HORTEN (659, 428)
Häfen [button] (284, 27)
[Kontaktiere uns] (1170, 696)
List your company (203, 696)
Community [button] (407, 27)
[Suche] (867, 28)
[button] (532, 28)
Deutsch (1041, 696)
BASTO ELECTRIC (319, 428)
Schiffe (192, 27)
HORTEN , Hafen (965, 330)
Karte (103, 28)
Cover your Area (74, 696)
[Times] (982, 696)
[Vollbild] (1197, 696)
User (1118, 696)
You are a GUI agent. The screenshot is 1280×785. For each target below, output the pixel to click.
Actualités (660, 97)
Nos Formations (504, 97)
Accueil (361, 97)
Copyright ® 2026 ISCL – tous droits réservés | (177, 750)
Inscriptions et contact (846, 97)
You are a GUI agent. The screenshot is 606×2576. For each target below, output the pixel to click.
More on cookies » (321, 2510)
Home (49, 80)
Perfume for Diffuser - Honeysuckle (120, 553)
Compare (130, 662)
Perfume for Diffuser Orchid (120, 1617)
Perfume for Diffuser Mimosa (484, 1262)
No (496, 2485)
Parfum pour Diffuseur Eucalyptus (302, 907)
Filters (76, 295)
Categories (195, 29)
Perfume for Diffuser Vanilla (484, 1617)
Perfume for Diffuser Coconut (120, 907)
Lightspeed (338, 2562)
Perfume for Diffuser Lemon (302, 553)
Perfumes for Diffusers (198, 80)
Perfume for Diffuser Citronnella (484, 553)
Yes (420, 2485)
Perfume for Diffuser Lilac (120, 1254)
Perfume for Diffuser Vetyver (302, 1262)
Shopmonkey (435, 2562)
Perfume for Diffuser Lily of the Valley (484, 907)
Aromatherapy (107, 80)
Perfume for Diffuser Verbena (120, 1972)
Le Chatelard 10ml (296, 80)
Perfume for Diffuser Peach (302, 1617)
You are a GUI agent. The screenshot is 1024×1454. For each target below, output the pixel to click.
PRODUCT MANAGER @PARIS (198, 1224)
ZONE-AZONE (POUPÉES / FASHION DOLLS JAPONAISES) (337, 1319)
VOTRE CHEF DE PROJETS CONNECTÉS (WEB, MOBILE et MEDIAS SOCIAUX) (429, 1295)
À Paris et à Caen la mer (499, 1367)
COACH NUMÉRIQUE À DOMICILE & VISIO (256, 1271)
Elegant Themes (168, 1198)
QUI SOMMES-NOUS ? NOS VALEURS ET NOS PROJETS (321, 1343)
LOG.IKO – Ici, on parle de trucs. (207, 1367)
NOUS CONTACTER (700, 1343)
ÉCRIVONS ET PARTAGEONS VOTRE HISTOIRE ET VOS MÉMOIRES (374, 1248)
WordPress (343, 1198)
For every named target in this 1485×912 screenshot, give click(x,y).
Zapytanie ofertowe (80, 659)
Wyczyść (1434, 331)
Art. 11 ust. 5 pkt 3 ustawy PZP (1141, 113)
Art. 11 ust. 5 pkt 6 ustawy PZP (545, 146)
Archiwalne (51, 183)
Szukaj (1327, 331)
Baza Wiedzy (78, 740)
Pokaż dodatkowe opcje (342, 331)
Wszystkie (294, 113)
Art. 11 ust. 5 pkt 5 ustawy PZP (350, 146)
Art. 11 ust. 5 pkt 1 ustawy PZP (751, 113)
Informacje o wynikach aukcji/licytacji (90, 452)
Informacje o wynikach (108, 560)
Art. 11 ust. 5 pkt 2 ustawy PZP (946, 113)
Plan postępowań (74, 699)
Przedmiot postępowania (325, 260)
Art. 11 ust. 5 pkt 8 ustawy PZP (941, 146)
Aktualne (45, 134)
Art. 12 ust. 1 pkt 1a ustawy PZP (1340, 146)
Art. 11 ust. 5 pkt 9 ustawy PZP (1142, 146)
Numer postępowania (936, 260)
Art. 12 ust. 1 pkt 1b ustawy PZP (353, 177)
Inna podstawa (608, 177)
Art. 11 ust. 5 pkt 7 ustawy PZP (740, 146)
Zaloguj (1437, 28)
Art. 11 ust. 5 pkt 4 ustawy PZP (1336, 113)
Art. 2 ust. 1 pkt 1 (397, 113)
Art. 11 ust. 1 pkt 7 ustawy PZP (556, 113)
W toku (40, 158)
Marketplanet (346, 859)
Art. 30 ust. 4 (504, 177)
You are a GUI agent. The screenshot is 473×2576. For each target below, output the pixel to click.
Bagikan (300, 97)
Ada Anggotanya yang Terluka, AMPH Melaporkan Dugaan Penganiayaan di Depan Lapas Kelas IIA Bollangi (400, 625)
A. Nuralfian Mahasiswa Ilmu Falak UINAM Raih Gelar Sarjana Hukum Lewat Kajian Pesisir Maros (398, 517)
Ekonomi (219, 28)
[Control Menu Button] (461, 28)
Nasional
^^^^^^^^^^^^^^^^
WHAT IS REQUIRED:
Please update the items from the line with "Pokaż dodatkowe opcje (342, 331)" to the line with "Numer postępowania (936, 260)" by replacing "ustawy PZP" with "ustawy Pzp", leaving everything else unchanged, and return only those items.

IN RESPONSE:
Pokaż dodatkowe opcje (342, 331)
Wszystkie (294, 113)
Art. 11 ust. 5 pkt 5 ustawy Pzp (350, 146)
Art. 11 ust. 5 pkt 1 ustawy Pzp (751, 113)
Informacje o wynikach aukcji/licytacji (90, 452)
Informacje o wynikach (108, 560)
Art. 11 ust. 5 pkt 2 ustawy Pzp (946, 113)
Plan postępowań (74, 699)
Przedmiot postępowania (325, 260)
Art. 11 ust. 5 pkt 8 ustawy Pzp (941, 146)
Aktualne (45, 134)
Art. 12 ust. 1 pkt 1a ustawy Pzp (1340, 146)
Art. 11 ust. 5 pkt 9 ustawy Pzp (1142, 146)
Numer postępowania (936, 260)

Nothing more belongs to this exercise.